> **SOURCE RECORDS**
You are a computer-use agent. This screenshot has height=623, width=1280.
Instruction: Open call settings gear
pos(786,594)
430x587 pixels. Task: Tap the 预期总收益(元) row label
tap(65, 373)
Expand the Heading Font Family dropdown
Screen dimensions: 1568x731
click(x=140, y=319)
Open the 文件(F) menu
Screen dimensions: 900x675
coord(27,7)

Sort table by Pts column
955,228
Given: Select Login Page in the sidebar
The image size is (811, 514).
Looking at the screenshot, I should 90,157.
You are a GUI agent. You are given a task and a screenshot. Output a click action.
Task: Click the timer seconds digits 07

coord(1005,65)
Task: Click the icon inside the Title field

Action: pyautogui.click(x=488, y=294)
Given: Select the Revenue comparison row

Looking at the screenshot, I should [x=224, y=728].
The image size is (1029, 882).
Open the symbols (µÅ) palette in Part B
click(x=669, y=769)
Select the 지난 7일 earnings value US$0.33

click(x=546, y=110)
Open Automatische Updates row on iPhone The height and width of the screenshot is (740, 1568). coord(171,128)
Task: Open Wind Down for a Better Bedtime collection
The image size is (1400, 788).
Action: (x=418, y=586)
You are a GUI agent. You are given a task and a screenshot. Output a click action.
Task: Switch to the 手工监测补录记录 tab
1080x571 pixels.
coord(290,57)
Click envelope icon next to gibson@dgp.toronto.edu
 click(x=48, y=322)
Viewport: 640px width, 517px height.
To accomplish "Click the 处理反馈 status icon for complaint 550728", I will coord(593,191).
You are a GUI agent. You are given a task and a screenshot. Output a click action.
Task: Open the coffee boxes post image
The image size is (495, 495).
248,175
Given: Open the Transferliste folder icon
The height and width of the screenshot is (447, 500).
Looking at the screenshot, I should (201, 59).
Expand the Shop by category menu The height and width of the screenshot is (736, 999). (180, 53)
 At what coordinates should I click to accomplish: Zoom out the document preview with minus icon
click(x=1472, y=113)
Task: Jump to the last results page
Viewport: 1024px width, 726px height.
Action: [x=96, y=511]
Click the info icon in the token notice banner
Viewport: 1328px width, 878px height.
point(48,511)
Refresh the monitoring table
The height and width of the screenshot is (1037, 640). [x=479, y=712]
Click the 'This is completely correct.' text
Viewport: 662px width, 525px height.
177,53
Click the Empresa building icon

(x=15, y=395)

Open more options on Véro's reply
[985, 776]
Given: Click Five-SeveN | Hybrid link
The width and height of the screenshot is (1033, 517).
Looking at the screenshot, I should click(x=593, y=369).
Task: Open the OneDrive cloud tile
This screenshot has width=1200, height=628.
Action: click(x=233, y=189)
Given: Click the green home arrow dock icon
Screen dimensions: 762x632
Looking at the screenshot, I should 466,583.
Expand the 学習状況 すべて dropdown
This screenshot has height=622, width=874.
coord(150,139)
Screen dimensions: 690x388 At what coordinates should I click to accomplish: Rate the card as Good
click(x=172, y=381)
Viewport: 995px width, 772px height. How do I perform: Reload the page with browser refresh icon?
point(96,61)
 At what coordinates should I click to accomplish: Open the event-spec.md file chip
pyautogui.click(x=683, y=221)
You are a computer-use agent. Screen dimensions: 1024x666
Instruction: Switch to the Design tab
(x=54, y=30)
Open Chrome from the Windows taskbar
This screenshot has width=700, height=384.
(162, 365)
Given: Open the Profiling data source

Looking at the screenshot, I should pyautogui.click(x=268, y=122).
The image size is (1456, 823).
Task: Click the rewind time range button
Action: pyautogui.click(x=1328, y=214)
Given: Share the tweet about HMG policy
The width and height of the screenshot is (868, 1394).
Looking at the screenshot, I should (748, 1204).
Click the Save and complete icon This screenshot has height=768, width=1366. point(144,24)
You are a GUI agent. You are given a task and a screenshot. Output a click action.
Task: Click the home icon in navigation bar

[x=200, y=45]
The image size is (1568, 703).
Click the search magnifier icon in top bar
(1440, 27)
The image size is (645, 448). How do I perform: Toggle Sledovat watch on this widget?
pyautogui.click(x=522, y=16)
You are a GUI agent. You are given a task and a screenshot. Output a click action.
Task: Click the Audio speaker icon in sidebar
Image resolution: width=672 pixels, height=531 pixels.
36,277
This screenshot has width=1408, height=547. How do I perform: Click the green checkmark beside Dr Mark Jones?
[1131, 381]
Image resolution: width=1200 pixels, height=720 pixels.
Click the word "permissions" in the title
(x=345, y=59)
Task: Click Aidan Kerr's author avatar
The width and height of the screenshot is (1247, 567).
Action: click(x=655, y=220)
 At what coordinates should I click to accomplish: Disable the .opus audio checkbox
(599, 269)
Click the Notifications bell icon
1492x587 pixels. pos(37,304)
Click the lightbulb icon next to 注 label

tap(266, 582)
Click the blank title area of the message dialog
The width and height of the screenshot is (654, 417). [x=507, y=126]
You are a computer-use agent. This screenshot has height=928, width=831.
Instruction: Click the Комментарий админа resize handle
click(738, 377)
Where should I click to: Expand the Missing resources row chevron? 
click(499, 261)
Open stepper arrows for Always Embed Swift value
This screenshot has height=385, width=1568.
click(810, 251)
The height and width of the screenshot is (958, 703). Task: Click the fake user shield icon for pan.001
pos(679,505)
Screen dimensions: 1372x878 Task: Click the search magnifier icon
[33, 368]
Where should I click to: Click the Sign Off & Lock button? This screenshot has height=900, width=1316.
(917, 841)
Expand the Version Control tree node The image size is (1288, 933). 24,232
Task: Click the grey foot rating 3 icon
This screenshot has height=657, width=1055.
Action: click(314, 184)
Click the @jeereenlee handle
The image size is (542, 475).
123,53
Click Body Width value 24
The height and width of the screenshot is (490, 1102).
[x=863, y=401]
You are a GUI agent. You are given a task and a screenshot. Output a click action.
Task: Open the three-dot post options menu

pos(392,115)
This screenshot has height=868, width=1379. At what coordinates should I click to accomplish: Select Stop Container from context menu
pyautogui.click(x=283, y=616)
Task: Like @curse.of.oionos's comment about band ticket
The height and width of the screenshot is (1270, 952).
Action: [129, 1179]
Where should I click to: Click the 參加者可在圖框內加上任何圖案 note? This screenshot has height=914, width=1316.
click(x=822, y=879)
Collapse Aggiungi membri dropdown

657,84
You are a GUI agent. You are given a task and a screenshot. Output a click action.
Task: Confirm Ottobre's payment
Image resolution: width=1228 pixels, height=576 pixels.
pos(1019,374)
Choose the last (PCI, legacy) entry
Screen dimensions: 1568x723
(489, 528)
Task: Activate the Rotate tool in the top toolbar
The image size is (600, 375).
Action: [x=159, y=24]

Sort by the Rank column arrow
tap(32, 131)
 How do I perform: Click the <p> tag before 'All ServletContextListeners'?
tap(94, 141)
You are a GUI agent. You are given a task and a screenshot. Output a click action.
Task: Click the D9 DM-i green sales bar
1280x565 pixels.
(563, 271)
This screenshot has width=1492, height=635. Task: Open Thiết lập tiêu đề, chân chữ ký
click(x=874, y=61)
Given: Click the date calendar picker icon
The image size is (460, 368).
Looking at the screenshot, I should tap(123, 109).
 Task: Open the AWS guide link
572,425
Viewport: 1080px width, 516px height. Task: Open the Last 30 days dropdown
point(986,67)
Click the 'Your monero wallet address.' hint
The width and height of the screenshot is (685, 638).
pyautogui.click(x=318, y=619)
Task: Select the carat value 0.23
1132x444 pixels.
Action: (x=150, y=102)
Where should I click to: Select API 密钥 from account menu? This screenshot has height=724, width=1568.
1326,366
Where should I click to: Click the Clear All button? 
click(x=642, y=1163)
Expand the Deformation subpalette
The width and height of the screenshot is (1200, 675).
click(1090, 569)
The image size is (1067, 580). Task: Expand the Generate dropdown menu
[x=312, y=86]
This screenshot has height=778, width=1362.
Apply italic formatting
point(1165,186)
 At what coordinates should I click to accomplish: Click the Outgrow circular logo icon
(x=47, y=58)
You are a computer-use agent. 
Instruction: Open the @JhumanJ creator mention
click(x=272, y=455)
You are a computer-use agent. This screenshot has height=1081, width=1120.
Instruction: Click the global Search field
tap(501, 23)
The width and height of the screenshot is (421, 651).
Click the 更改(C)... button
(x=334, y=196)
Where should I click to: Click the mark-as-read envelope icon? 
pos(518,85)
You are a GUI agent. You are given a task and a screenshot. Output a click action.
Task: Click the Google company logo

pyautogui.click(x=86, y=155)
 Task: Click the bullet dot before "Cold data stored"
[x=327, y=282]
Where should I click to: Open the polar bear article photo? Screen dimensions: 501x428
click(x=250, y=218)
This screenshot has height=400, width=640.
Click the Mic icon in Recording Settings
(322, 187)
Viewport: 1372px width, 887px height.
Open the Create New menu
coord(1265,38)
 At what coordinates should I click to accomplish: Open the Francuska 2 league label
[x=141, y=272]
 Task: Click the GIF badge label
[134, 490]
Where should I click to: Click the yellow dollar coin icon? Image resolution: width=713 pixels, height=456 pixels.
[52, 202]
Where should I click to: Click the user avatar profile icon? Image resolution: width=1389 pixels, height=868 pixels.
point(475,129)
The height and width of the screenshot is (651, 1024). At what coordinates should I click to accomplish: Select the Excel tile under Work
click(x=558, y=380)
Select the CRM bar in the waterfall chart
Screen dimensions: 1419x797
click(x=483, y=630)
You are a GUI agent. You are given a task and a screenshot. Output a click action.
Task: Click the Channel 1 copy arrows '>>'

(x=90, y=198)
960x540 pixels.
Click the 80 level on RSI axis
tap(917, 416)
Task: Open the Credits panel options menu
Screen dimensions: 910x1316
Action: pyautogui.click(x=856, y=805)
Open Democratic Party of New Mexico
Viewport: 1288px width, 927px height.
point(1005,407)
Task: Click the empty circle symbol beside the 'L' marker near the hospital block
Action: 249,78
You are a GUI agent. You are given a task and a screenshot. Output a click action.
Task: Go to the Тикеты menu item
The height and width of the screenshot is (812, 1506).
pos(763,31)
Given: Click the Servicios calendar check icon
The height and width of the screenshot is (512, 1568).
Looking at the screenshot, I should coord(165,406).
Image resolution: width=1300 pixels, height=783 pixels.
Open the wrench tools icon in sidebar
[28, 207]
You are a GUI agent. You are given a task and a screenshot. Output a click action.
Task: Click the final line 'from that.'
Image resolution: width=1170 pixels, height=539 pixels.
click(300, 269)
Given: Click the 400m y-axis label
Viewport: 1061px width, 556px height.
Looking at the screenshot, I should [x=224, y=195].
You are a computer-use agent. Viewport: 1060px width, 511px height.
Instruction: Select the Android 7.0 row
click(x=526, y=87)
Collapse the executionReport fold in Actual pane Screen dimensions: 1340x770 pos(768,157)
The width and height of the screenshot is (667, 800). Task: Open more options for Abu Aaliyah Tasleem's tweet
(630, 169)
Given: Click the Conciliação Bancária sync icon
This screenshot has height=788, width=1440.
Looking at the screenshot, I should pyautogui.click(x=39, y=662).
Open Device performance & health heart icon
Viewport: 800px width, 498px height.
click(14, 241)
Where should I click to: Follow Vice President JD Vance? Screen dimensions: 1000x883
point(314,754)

> **DIRECTIONS FOR THIS TASK**
Your answer should consist solely of the lines above from the line with "The image size is (495, 495)." to the line with "Expand the Shop", both included, reproduced exactly.

> **EXERCISE RESULT**
The image size is (495, 495).
248,175
Given: Open the Transferliste folder icon
The height and width of the screenshot is (447, 500).
Looking at the screenshot, I should (201, 59).
Expand the Shop by category menu The height and width of the screenshot is (736, 999). (180, 53)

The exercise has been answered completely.